Krisp nearly triples fundraise with $9M expansion after blockbuster 2020

Krisp, a startup that uses machine learning to remove background noise from audio in real time, has raised $9M as an extension of its $5M A round announced last summer. The extra money followed big traction in 2020 for the Armenian company, which grew its customers and revenue by more than an order of magnitude.

TechCrunch first covered Krisp when it was just emerging from UC Berkeley’s Skydeck accelerator, and co-founder Davit Baghdasaryan was relatively freshly out of his previous role at Twilio. The company’s pitch when I chatted with them in the shared office back then was simple and remains the core of what they offer: isolation of the human voice from any background noise (including other voices) so that audio contains only the former.

It probably comes as no surprise, then, that the company appears to have benefited immensely from the shift to virtual meetings and other trends accelerated by the pandemic. To be specific, Baghdasaryan told me that 2020 brought the company a 20x increase in active users, a 23x increase in enterprise accounts and 13x improvement of annual recurring revenue.

The rise in virtual meetings — often in noisy places like, you know, homes — has led to significant uptake across multiple industries. Krisp now has more than 1,200 enterprise customers, Baghdasaryan said: banks, HR platforms, law firms, call centers — anyone who benefits from having a clear voice on the line (“I guess any company qualifies,” he added). Enterprise-oriented controls like provisioning and central administration have been added to make it easier to integrate.

Illustration of six people using a video chat app.

Image Credits: Krisp

B2B revenue recently eclipsed B2C; the latter was likely popularized by Krisp’s inclusion as an option in popular gaming (and increasingly beyond) chat app Discord, though of course users of a free app being given a bonus product for free aren’t always big converters to “pro” tiers of a product.

But the company hasn’t been standing still, either. While it began with a simple feature set (turning background noise on and off, basically) Krisp has made many upgrades to both its product and infrastructure.

Noise cancellation for high-fidelity voice channels makes the software useful for podcasters and streamers, and acoustic correction (removing room echos) simplifies those setups quite a bit as well. Considering the amount of people doing this and the fact that they’re often willing to pay, this could be a significant source of income.

The company plans to add cross-service call recording and analysis; since it sits between the system’s sound drivers and the application, Krisp can easily save the audio and other useful metadata (How often did person A talk versus person B? What office locations are noisiest?). And the addition of voice cancellation — other people’s voices, that is — could be a huge benefit for people who work, or anticipate returning to work, in crowded offices and call centers.

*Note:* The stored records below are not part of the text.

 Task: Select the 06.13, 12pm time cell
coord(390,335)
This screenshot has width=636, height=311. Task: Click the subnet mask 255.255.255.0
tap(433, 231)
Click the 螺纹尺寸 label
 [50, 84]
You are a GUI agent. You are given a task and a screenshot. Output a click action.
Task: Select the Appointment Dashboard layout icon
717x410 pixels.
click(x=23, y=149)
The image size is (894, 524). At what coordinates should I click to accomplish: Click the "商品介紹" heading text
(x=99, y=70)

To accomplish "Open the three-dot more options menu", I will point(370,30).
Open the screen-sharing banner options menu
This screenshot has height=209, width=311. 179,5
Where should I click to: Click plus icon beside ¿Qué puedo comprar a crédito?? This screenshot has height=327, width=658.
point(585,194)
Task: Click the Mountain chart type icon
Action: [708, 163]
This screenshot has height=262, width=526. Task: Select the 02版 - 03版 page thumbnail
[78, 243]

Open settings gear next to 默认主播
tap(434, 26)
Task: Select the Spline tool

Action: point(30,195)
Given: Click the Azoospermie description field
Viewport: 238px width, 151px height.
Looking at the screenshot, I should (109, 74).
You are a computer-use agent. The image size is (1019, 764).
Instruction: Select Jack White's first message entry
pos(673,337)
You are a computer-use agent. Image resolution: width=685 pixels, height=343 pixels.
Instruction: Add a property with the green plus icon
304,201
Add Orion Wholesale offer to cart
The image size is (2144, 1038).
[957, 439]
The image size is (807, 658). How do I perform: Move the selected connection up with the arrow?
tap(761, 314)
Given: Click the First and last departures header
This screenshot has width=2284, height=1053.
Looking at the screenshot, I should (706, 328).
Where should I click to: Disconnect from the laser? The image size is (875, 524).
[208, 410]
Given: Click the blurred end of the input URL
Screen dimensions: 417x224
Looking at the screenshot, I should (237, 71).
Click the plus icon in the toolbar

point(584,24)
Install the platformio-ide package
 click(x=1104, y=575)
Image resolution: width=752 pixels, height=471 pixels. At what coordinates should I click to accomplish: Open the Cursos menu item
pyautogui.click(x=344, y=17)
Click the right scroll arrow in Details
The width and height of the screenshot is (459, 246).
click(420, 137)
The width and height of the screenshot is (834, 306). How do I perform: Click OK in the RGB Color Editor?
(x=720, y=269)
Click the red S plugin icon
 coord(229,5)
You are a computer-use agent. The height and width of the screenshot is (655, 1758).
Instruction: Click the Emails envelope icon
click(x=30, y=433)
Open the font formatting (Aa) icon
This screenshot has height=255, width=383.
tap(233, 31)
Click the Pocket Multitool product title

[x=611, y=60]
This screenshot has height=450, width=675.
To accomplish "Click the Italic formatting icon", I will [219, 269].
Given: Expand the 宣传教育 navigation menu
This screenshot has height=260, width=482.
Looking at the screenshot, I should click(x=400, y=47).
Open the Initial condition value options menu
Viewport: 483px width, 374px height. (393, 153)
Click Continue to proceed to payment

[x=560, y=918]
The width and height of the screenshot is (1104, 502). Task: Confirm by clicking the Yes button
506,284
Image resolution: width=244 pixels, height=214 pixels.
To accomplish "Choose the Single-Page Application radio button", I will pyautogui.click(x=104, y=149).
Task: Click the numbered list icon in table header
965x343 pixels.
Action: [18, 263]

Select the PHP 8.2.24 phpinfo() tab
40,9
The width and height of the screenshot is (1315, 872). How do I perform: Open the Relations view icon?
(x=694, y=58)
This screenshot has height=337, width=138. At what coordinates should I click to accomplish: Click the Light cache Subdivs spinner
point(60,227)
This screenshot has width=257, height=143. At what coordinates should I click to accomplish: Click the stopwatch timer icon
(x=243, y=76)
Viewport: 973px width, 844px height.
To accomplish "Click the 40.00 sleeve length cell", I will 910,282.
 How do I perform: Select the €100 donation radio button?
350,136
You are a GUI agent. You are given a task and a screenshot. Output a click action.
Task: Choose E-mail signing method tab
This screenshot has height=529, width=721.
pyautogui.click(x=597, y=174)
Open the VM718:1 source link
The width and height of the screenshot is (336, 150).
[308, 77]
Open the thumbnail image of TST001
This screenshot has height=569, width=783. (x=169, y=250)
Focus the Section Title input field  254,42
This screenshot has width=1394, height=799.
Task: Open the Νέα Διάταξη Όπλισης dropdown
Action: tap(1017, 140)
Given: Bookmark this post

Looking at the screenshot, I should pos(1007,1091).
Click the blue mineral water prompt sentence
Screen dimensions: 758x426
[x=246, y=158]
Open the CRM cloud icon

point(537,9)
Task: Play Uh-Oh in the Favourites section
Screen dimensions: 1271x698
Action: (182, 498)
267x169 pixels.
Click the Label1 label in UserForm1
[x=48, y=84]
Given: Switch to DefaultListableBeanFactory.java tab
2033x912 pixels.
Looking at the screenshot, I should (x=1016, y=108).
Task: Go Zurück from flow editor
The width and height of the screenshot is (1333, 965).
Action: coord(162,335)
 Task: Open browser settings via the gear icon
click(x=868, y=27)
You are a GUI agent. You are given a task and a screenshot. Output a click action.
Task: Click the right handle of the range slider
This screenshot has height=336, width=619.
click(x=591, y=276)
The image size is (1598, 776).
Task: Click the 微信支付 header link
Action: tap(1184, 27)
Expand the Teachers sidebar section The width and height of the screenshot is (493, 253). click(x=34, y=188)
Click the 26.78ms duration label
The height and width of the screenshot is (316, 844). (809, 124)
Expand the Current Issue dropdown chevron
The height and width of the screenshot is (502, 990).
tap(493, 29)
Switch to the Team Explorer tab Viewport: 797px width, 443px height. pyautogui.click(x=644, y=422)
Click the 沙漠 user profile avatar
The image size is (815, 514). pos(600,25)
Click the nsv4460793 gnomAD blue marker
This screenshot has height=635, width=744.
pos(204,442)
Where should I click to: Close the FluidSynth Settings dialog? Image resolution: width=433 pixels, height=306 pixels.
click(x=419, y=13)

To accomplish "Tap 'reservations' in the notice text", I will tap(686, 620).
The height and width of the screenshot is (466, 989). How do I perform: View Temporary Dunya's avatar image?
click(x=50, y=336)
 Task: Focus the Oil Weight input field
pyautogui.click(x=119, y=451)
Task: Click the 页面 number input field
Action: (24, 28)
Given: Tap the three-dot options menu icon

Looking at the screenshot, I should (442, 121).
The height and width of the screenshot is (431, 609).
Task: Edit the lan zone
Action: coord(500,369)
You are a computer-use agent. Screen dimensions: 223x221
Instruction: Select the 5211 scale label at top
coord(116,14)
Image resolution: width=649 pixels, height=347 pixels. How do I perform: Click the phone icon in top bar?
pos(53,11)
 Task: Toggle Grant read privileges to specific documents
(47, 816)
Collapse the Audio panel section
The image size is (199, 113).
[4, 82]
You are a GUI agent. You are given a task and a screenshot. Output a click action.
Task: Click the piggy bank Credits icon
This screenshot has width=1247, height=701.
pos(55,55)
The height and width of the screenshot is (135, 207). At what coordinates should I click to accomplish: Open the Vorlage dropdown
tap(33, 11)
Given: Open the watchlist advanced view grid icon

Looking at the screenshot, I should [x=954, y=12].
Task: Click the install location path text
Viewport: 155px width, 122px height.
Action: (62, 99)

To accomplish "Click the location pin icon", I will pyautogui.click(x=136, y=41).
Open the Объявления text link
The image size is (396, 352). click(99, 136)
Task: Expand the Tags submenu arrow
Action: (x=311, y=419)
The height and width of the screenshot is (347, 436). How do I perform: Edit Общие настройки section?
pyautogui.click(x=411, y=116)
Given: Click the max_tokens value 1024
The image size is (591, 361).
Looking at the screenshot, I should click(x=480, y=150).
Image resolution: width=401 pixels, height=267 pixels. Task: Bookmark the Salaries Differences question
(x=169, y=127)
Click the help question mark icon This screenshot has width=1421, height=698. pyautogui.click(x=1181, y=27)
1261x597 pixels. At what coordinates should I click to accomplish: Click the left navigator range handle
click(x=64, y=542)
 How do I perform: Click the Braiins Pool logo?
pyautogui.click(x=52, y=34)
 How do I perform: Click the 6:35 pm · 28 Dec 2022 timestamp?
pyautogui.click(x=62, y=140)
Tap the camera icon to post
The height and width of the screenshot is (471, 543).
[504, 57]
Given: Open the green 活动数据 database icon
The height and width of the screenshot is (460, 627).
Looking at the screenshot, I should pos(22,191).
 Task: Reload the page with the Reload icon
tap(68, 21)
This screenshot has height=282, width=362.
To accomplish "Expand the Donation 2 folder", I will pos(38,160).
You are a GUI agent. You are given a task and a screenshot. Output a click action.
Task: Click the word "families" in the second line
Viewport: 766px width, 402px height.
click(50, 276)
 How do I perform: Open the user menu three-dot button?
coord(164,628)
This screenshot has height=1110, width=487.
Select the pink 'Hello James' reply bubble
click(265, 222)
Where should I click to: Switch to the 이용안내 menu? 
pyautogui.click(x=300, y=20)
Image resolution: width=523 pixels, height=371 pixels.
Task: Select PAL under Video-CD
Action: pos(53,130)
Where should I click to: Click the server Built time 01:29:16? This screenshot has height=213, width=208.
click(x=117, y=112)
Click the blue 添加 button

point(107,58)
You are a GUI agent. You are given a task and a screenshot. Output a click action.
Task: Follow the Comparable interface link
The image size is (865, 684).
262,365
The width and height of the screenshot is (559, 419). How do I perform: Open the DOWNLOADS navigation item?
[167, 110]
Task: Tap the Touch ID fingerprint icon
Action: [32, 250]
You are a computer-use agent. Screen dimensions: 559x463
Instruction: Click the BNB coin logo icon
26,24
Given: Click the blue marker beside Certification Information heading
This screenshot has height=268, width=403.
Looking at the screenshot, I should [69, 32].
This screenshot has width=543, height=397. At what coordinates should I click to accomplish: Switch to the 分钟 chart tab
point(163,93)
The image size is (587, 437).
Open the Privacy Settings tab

Part of Krisp’s allure is the ability to run locally and securely on many platforms with very low overhead. But companies with machine learning-based products can stagnate quickly if they don’t improve their infrastructure or build more efficient training flows — Lengoo, for instance, is taking on giants in the translation industry with better training as more or less its main advantage.

Krisp has been optimizing and reoptimizing its algorithms to run efficiently on both Intel and ARM architectures, and decided to roll out its own servers for training its models instead of renting from the usual suspects.

“AWS, Azure and Google Cloud turned out to be too expensive,” Baghdasaryan said. “We have invested in building a data center with Nvidia’s latest A100s in them. This will make our experimentation faster, which is crucial for ML companies.”

Baghdasaryan was also emphatic in his satisfaction with the team in Armenia, where he and his co-founder Arto Minasyan are from, and where the company has focused its hiring, including the 25-strong research team. “By the end of 2021 it will be a 45-member team, all in Armenia,” he said. “We are super happy with the math, physics and engineering talent pool there.”

The funding amounts to $14 million if you combine the two disparate parts of the A round, the latter of which was agreed to just three months after the first. That’s a lot of money, of course, but may seem relatively modest for a company with a thousand enterprise customers and revenue growing by more than 2,000% year over year.

Baghdasaryan said they just weren’t ready to take on a whole B round, with all that involves. They do plan a new fundraise later this year when they’ve reached $15 million ARR, a goal that seems perfectly reasonable given their current charts.

Of course startups with this kind of growth tend to get snapped up by larger concerns, but despite a few offers Baghdasaryan says he’s in it for the long haul — and a multibillion dollar market.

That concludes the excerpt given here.